Origin of ultraweak fluorescence of 8-hydroxyquinoline in water: photoinduced ultrafast proton transfer†
Abstract
8-Hydroxyquinoline (8-HQ), commonly known as oxine, is the most popular among the hydroxyquinolines due to its excellence in complex formation with metal ions and with a wide spectrum of pharmacological applications. 8-HQ and many of its derivatives are fluorogenic ligands when complexed with metal ions. Thus they are regularly used for detection, separation, and quantitative analysis of metal ions as well. For example when chelated with aluminum, the coordinated complex exhibits strong visible emission, which is applicable for the fabrication of organic light-emitting diodes. Although metal complexes with 8-HQ and its derivatives are fluorescent promising wide applications, the ligand itself, 8-HQ, is surprisingly a very weak fluorophore in most of the media, because of its short lifetime in the excited state.
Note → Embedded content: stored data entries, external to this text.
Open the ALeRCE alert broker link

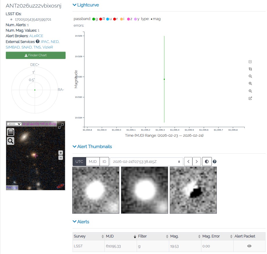pos(36,36)
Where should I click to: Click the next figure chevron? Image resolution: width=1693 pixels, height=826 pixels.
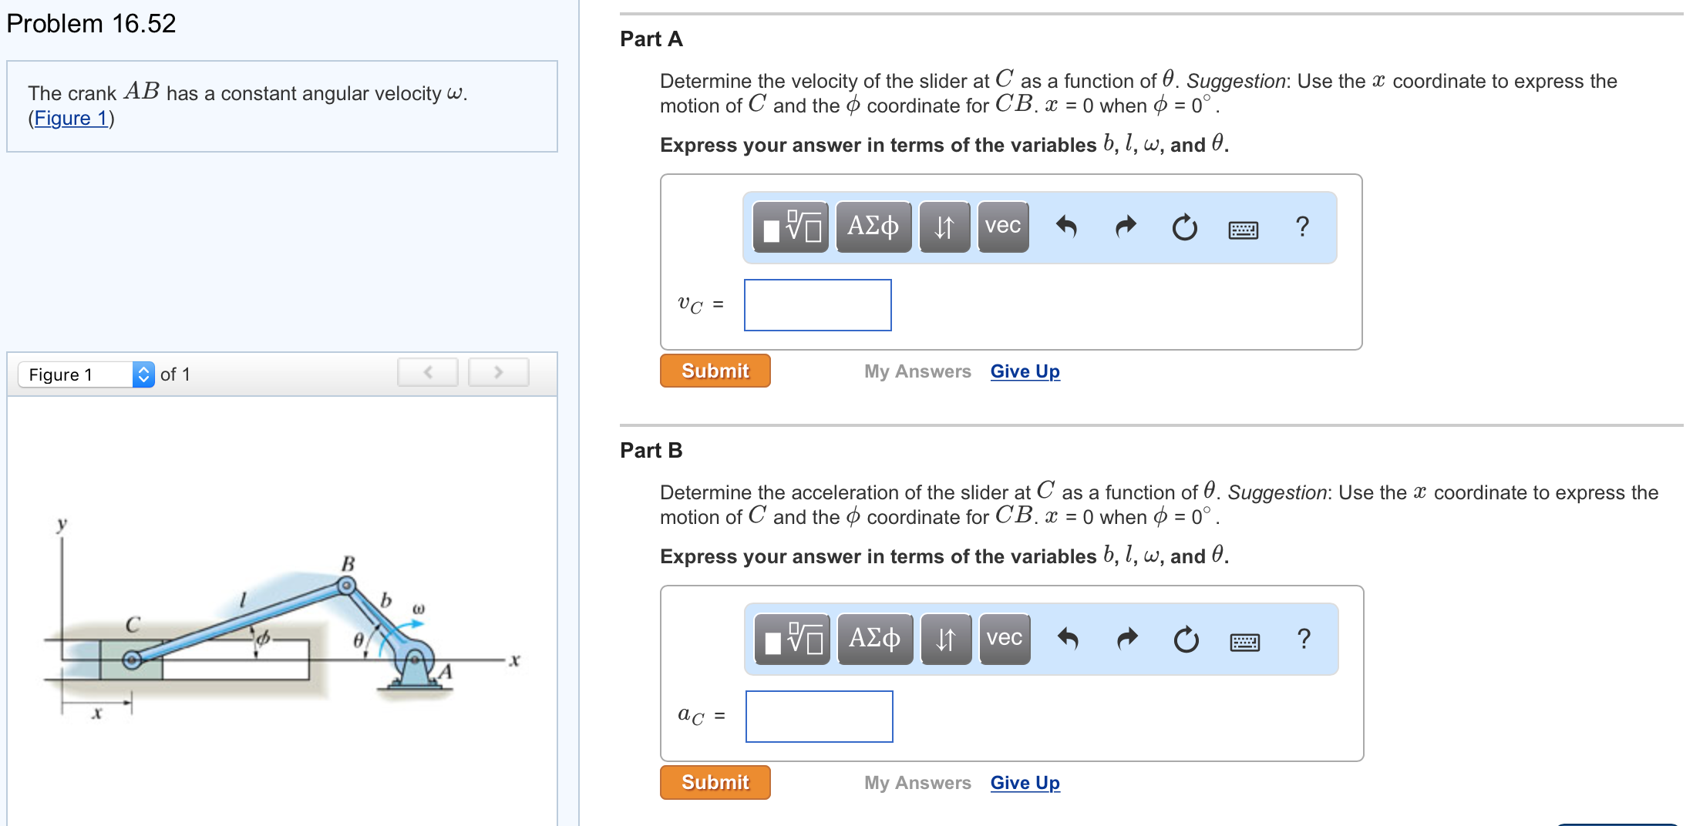pyautogui.click(x=498, y=371)
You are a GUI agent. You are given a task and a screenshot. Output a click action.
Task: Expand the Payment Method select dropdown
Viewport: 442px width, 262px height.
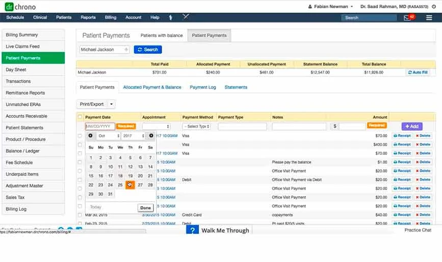[196, 126]
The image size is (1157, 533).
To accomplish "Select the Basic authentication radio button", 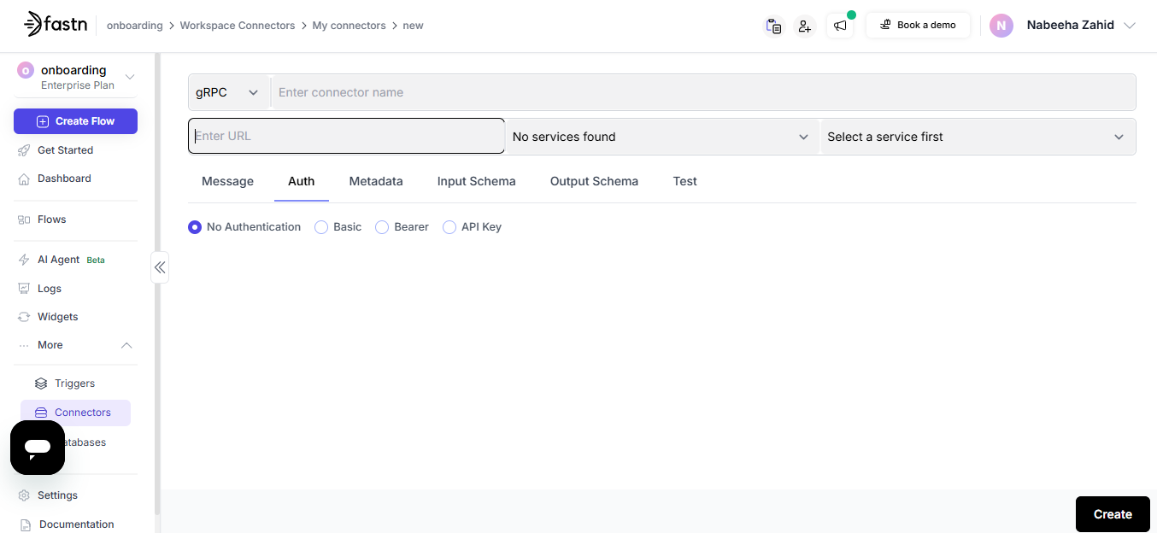I will (321, 226).
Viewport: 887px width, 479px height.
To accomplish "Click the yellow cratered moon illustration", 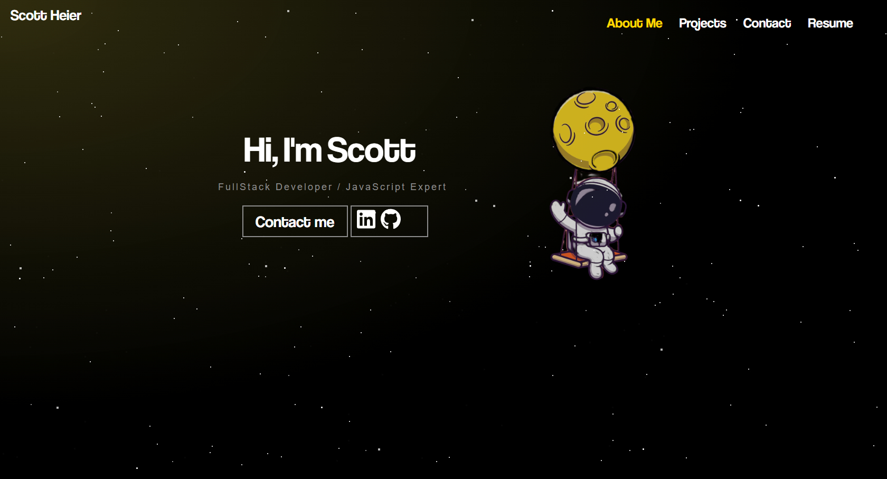I will 593,130.
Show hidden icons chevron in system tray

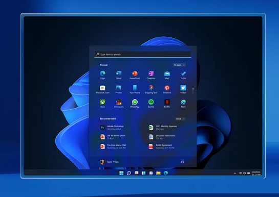[234, 173]
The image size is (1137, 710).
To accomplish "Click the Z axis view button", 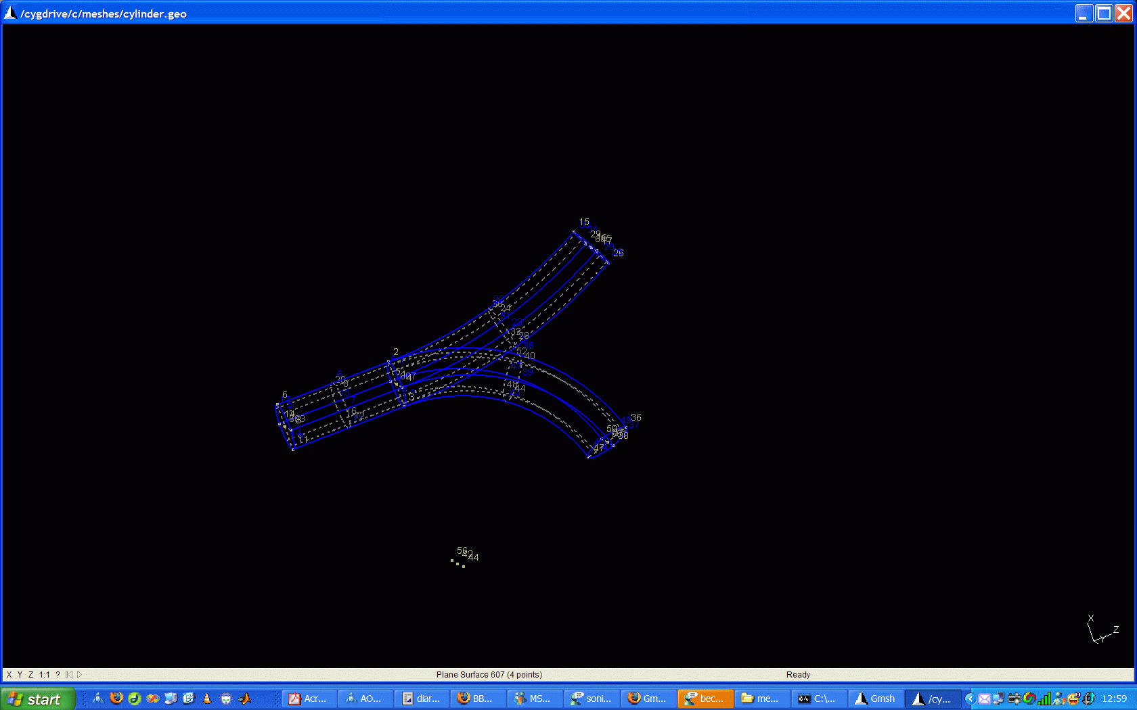I will tap(30, 675).
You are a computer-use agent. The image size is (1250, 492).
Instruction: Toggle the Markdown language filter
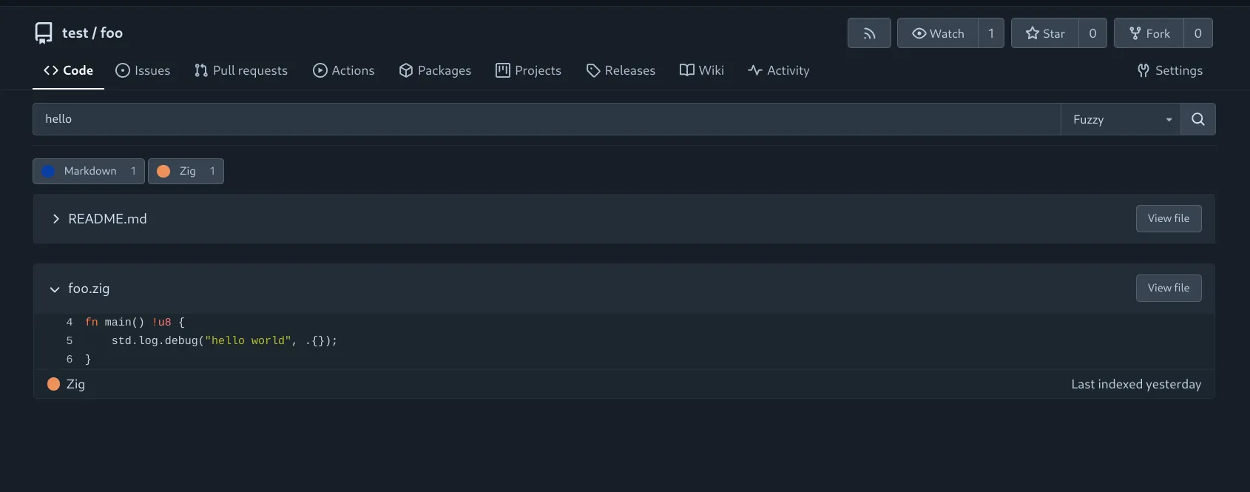click(88, 171)
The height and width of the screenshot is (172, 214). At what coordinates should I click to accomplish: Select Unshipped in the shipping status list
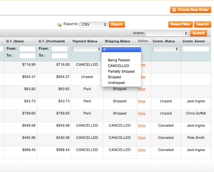pos(116,83)
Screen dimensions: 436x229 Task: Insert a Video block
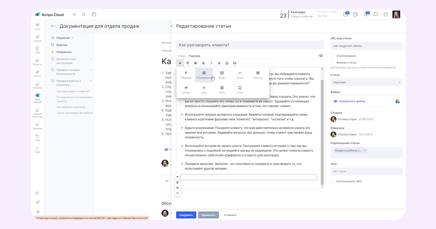222,75
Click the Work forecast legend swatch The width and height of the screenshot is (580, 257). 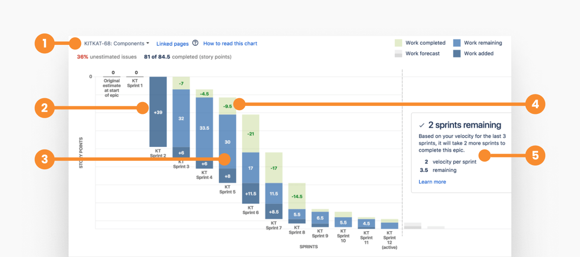coord(398,54)
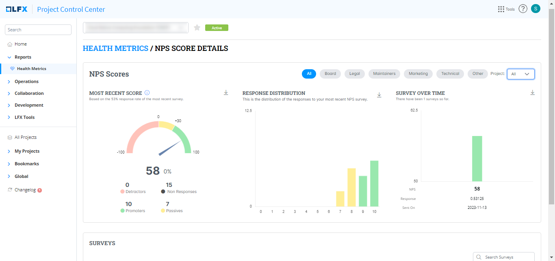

To address the nature of ultrashort-lived 8-HQ in the excited sate, we study its photochemical and photophysical processes in acidic, basic, and neutral aqueous media. Our results show that 8-HQ as well as its protonated and deprotonated forms, undergoes ultrafast excited-state proton transfer within femto-to-picoseconds to produce a tautomer as a product, the lifetime of which is also ultrashort. This can give a clue as to why metal complexes of 8-HQ generally show strong fluorescence whereas 8-HQ itself is rarely fluorescent in aqueous solutions; when 8-HQ binds to metal cations, the ligand is in the deprotonated (anionic) form, which cannot undergo the ultrafast proton transfer without generating the short-lived dark product, but survives much longer to tens of nanoseconds to “turn on” fluorescence.